Water walking offers several benefits over taking your typical stroll on land. The water provides resistance, making your muscles work harder to move forward. At the same time, it provides buoyancy, helping reduce strain to your joints.

Water walking offers several benefits over taking your typical stroll on land. The water provides resistance, making your muscles work harder to move forward. At the same time, it provides buoyancy, helping reduce strain to your joints. Changing your water walking routine keeps it interesting while allowing you to work different muscles as part of the exercise.

Form is Key

The proper form helps you get the most out of your water walking workout, regardless of which exercise suits you best. Just like on land, keep your back straight and your shoulders lifted.

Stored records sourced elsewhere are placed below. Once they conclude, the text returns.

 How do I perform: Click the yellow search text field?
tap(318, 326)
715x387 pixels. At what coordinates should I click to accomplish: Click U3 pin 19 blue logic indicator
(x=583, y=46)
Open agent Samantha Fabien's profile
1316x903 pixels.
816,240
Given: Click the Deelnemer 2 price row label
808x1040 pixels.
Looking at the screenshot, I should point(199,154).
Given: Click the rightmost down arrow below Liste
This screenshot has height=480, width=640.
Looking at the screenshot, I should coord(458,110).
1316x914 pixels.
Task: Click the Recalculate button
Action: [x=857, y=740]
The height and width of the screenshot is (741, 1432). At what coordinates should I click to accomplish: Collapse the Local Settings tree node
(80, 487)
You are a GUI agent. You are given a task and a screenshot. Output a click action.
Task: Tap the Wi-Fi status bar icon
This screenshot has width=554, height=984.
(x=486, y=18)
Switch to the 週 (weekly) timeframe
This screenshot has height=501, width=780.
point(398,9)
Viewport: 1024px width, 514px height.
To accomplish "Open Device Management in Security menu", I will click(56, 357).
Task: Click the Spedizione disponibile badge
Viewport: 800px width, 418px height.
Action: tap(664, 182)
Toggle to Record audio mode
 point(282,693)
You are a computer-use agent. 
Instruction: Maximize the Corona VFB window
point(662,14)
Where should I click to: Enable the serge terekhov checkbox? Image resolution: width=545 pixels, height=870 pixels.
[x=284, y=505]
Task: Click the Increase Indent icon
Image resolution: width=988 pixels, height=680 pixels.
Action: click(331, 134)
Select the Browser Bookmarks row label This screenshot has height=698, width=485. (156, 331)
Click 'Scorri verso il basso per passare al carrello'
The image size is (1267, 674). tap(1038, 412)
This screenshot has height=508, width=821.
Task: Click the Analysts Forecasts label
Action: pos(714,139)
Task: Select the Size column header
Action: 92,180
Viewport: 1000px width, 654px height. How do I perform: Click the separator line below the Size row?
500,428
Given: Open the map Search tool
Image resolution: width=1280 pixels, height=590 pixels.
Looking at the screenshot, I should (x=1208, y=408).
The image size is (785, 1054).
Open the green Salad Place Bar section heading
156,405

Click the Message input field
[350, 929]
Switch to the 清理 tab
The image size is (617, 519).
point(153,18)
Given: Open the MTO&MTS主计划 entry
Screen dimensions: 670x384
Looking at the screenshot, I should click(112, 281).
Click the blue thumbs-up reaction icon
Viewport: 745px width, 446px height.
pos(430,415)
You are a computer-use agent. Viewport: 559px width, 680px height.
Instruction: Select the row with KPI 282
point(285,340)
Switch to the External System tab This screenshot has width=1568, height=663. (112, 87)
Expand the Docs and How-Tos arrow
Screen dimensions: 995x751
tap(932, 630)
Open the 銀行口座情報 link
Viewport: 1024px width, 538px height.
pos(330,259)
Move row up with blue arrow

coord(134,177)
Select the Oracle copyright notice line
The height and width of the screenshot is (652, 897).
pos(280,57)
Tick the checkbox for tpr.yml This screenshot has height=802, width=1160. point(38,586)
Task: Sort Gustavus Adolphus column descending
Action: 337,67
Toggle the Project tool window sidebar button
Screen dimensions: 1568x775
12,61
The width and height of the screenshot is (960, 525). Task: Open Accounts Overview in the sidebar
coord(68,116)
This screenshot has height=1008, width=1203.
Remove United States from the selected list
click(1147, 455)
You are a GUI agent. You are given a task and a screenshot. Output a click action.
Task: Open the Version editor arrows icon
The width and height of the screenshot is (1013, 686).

Leaning forward cheats the resistance a bit, but maintaining a straight back requires your abdominal muscles to work a little harder against the pressure of the water. Step like you would on land, too -- your heel goes down first, then roll it forward toward your toe. The buoyancy of the water can make this a challenge, which is what you want out of your exercise time. Swinging your arms in shallow or deep water helps raise the cardiovascular component of the workout.

Sticking to Basics

Basic water walking is much like walking on land, but you must decide how deep you feel comfortable exercising in. The water should be at least waist deep so your entire leg movements push against the water's resistance. The deeper you go, the more resistance you encounter, including swinging your arms underwater. Take long, purposeful steps as fast as you are comfortable with. Shoot for about half your normal land-walking time to begin with, such as 15 minutes if you typically walk 30 minutes on land. Build up your water walking time gradually.

Shaking Up the Routine

Basic walking isn't the only way to move across the pool. Try walking backward and side-stepping, which works the inside and outside of your thighs more than when you move forward or backward. Lift your knees high to engage your abdominals more. In water that's about waist high, do walking lunges where you lower your body with your front knee bent at 90 degrees and your back leg straight.

Making It Harder

Although deeper water automatically increases resistance, adding water gloves also helps. These gloves are typically webbed between the fingers to make it harder to push your hands through the water. Swing your arms with your palms up to add more of an upper-body workout to your water walk, or hold them out to the sides without swinging them to create drag. This makes walking forward through the water more of a challenge.